◆ Material shown:

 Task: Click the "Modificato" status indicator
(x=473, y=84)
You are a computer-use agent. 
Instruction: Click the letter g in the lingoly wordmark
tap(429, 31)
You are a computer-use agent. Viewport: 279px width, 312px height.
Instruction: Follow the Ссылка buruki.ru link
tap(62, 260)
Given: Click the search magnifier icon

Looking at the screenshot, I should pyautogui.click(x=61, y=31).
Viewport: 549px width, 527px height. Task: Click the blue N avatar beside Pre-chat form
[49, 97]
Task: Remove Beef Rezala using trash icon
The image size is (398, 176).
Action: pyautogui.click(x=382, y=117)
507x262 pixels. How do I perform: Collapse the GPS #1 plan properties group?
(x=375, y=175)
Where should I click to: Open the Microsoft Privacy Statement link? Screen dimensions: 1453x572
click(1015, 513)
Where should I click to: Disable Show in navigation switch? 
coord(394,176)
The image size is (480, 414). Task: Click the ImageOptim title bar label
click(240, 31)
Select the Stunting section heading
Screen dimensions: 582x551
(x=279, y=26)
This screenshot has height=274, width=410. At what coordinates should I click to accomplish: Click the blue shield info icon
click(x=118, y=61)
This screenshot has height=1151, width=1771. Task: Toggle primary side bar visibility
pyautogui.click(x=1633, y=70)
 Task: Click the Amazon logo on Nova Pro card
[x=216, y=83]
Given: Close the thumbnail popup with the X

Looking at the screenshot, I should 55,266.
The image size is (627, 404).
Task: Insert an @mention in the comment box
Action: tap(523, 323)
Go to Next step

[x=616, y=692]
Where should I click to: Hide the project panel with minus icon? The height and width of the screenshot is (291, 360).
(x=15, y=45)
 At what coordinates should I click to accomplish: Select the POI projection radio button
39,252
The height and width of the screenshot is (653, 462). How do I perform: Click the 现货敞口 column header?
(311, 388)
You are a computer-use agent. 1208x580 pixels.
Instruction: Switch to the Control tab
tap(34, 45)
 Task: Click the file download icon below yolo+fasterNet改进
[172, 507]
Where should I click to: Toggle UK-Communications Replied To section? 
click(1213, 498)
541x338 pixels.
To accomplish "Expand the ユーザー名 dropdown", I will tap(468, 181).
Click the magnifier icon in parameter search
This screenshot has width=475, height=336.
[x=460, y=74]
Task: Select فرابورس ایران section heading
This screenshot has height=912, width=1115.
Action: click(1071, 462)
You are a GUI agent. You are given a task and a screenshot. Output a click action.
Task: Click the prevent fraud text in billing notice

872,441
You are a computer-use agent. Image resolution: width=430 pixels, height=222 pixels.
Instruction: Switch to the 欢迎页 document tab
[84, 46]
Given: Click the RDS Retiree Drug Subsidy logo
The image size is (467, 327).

◆ Problem to work on: Report each line above containing the string "computer".

◆ The answer:
You are a computer-use agent. 
You are a computer-use agent. Viewport: 279px width, 312px height.
You are a computer-use agent. 1208x580 pixels.
You are a computer-use agent. Image resolution: width=430 pixels, height=222 pixels.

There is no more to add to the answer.